## BRIEF A
In the article on SEO over-optimization, condense the paragraph beginning "Over-optimization is a growing problem" into a shorter version that keeps its main facts.
## BRIEF B
Quote the article on SEO over-optimization from "What is Over-Optimization?" up to and including "do the opposite.".

## TEXT FOR ANALYSIS
--------------------

You spent hours going through your copy meticulously with an SEO tool or plugin, optimizing content, and adding as many relevant keywords as you can. You may have looked at your competitors and borrowed or adapted a few great ideas. There’s a good chance you also did a Google search or two of your own, looking for what puts some sites higher than others in the results rankings. Well, you might have gone too far.

After hours or days of work, your site isn’t as high up the rankings as you wanted it to be. There’s a chance it might have even gone down the rankings. Don’t cancel that subscription just yet, it might not be the SEO tool’s fault. It’s possible to have too much of a good thing, even when it comes to search engine optimization.

To give a little insight into this problem, I’ve put together a short explainer on how you might have gone a bit too far on your website’s SEO.

What is Over-Optimization?

Some people might say “You can’t have too much SEO!” Those people are wrong.

Over-optimization is a growing problem on the internet, and it’s a problem that search engines like Google have already taken measures to fight. Search engine optimization is the practice of using keywords, tools, and content to drive a website higher in the search results. Any entrepreneur or website owner is going to want to employ as many of those practices as possible to get the right results, except doing too much can do the opposite.

--------------------

## AVAILABLE DATA
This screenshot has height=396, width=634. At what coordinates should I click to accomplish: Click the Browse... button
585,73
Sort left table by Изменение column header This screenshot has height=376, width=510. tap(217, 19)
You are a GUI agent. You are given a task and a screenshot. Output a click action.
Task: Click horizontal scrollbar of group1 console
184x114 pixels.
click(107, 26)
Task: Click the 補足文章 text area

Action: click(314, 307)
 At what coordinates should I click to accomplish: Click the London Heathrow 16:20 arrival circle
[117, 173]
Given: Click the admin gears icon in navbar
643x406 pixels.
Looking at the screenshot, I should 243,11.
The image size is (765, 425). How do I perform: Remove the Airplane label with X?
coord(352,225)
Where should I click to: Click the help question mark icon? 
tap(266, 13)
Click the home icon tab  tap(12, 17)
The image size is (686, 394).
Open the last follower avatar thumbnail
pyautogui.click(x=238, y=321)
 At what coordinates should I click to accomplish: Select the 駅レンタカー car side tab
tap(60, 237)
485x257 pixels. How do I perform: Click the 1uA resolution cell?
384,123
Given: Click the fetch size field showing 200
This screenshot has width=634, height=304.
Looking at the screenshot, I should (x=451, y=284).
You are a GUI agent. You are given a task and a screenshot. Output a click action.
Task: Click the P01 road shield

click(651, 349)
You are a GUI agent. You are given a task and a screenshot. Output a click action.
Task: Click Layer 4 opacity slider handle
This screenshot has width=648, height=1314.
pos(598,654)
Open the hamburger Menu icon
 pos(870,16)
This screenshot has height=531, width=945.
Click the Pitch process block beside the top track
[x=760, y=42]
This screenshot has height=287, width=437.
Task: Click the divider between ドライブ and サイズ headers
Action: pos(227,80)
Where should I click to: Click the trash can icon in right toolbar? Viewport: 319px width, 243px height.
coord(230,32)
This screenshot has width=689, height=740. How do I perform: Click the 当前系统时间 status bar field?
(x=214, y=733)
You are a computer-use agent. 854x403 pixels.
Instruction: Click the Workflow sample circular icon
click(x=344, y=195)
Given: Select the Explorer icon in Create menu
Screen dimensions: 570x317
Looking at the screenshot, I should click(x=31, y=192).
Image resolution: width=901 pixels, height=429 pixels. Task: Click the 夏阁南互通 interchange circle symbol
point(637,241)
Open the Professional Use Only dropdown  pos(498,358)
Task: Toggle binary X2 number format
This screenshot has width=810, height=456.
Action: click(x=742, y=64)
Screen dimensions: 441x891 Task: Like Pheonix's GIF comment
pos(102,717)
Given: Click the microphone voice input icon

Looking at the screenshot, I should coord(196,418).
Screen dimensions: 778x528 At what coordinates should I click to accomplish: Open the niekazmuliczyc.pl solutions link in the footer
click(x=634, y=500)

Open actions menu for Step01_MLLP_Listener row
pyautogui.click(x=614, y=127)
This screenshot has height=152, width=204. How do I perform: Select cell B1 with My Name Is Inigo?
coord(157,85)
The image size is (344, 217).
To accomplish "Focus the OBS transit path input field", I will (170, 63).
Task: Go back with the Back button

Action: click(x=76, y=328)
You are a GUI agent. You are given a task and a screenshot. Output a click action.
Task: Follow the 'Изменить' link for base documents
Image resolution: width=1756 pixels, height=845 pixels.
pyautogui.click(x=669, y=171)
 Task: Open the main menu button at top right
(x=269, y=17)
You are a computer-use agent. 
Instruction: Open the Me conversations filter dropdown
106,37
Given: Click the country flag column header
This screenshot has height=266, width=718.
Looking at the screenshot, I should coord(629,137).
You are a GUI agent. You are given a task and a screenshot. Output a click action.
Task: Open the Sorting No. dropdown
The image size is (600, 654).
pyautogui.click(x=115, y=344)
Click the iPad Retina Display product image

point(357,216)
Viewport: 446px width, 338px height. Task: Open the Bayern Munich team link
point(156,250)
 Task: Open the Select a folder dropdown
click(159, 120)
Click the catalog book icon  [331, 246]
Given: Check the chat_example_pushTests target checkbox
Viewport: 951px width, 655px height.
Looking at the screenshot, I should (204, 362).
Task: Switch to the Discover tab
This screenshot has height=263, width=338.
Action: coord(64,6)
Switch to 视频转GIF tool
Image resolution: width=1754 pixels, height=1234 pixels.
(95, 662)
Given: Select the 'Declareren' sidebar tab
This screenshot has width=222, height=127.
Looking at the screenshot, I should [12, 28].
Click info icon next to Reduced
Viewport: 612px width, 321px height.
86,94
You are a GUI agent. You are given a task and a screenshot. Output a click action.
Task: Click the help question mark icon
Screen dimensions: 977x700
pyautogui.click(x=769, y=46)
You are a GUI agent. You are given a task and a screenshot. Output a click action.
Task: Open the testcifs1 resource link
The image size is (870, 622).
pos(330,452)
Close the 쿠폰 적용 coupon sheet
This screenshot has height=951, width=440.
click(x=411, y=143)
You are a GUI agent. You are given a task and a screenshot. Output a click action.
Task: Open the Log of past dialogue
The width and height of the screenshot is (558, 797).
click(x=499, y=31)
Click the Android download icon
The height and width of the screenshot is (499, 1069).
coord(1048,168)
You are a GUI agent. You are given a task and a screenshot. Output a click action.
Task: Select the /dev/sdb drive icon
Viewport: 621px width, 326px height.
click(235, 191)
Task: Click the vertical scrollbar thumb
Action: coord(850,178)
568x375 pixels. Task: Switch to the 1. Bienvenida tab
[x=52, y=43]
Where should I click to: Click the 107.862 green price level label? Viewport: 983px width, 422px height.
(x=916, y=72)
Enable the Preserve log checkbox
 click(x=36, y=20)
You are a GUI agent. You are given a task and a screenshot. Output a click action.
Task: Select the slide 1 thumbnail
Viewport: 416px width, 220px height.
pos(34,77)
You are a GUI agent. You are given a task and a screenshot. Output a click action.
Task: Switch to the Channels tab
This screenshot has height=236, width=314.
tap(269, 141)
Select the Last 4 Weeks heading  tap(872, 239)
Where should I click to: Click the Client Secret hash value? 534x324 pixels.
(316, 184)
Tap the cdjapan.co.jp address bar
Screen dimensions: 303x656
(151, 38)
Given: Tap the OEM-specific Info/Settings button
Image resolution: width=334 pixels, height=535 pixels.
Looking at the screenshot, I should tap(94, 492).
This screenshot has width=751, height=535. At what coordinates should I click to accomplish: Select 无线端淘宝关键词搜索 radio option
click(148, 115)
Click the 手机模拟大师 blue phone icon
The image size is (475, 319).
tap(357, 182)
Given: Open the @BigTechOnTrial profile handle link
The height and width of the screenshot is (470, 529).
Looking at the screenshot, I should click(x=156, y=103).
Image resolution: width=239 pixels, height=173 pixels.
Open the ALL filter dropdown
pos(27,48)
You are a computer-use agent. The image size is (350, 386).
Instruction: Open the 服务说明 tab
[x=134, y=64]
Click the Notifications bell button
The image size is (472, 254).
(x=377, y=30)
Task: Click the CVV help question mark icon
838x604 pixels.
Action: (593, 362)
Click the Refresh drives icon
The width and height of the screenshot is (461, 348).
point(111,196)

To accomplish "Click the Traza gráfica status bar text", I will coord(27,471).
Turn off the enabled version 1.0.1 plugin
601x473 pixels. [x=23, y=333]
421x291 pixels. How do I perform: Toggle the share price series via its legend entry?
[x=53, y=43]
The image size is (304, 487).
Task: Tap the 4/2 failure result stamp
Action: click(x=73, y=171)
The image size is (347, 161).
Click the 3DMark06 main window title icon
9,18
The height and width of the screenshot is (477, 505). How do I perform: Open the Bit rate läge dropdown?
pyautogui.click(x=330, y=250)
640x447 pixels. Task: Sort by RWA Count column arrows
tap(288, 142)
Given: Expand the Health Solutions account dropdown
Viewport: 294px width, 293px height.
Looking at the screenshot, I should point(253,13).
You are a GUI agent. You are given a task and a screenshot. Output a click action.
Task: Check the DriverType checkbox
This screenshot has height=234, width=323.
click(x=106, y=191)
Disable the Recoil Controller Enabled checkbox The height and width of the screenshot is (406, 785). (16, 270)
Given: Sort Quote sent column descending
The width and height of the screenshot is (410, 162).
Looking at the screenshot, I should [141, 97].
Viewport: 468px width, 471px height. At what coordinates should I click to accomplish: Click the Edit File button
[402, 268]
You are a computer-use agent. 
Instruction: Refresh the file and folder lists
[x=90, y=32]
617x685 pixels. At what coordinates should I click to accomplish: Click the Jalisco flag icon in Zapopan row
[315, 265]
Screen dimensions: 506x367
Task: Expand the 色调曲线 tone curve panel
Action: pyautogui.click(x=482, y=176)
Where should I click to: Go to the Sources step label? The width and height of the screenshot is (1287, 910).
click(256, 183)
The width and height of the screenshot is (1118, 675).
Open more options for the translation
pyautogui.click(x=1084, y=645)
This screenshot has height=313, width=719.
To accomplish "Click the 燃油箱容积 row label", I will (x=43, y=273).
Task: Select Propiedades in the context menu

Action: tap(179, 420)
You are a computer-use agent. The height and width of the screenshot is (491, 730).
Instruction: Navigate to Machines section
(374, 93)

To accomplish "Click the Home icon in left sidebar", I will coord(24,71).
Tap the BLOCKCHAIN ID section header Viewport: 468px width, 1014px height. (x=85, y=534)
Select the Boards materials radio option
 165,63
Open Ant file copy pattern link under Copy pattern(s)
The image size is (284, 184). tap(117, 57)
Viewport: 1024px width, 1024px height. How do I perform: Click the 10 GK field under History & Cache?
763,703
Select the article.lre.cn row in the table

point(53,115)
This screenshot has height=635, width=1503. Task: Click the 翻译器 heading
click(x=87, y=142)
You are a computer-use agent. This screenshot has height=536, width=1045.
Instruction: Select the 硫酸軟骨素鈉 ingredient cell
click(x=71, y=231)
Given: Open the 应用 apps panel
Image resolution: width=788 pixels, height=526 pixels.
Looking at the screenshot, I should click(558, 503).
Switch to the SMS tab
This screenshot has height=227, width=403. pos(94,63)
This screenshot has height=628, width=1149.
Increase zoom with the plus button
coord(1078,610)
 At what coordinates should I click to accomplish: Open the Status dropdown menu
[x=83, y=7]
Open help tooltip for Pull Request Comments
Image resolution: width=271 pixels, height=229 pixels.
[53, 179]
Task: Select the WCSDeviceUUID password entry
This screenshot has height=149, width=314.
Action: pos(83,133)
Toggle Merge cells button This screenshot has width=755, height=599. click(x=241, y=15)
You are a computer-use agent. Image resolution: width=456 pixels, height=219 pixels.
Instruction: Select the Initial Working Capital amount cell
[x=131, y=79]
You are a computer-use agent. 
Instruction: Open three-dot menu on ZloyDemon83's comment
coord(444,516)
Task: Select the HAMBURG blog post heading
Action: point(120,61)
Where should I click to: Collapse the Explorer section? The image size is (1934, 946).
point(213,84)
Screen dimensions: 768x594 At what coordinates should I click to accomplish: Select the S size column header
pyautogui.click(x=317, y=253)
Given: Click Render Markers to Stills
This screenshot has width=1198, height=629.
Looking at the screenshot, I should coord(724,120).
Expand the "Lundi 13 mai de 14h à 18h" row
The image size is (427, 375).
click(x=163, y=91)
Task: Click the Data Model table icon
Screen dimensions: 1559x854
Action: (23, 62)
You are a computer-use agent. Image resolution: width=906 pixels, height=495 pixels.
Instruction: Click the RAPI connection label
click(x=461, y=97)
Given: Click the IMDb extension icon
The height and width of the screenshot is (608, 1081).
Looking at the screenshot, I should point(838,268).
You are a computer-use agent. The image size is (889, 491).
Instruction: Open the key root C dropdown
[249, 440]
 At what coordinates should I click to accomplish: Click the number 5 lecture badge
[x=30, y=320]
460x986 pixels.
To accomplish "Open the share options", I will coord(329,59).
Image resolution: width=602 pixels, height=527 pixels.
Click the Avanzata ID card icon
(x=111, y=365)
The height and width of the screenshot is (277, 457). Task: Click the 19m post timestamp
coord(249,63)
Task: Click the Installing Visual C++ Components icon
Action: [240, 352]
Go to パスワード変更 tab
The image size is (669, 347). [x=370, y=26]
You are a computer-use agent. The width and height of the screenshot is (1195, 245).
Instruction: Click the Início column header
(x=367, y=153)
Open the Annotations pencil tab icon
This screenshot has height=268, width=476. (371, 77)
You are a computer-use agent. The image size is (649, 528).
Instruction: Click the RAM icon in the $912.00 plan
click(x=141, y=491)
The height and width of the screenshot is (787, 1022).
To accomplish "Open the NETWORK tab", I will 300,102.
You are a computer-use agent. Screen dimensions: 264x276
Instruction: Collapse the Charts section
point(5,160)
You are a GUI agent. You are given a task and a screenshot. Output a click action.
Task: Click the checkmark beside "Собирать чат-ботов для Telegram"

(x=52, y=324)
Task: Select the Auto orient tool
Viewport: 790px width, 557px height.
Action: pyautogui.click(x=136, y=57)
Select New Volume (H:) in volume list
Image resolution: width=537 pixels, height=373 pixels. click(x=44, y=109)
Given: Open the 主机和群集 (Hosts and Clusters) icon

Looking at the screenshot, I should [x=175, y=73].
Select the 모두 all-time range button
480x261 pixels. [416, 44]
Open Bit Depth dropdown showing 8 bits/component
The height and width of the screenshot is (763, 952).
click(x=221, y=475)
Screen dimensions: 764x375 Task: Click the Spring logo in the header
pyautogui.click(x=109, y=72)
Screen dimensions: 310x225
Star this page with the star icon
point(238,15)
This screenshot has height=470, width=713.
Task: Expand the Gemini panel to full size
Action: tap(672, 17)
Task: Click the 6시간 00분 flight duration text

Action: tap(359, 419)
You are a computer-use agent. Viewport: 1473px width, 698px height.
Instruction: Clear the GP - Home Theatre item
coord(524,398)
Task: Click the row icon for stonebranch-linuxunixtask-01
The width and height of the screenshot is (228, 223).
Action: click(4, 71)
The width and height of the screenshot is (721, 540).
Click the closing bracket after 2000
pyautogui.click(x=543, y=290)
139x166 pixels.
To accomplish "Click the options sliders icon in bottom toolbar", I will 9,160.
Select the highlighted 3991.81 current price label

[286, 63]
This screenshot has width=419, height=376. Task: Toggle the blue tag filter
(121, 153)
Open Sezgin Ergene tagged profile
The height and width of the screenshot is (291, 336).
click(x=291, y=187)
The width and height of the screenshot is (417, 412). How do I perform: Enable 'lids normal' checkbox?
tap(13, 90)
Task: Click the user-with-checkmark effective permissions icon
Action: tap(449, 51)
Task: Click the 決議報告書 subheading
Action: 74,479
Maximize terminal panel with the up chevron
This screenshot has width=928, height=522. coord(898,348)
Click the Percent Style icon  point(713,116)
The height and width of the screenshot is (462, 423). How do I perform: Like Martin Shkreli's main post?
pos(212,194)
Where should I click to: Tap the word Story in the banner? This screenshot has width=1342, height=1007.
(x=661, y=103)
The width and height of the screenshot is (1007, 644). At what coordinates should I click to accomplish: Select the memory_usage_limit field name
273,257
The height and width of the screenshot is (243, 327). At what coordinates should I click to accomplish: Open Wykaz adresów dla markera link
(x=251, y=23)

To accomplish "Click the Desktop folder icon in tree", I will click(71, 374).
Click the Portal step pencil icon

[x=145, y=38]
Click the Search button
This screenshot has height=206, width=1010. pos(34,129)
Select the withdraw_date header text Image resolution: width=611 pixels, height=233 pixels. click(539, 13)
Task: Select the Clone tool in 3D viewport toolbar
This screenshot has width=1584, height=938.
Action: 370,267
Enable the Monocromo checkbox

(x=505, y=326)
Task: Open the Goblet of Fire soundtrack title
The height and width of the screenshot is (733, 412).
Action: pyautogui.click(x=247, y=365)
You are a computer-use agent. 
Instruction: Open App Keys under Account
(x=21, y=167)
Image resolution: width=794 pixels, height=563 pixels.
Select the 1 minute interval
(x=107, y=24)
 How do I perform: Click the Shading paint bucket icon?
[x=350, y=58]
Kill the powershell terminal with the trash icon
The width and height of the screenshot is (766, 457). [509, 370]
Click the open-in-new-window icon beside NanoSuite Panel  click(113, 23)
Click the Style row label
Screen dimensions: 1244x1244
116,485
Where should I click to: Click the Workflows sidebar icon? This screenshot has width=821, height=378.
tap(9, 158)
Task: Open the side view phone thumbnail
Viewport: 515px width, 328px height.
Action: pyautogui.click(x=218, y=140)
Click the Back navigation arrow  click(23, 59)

--------------------

## RESPONSE A
Over-optimization is a growing online problem that search engines like Google already act against. SEO uses keywords, tools, and content to push a site higher in search results. Website owners want to use as many of these practices as possible, but overdoing them can have the opposite effect.

## RESPONSE B
What is Over-Optimization?

Some people might say “You can’t have too much SEO!” Those people are wrong.

Over-optimization is a growing problem on the internet, and it’s a problem that search engines like Google have already taken measures to fight. Search engine optimization is the practice of using keywords, tools, and content to drive a website higher in the search results. Any entrepreneur or website owner is going to want to employ as many of those practices as possible to get the right results, except doing too much can do the opposite.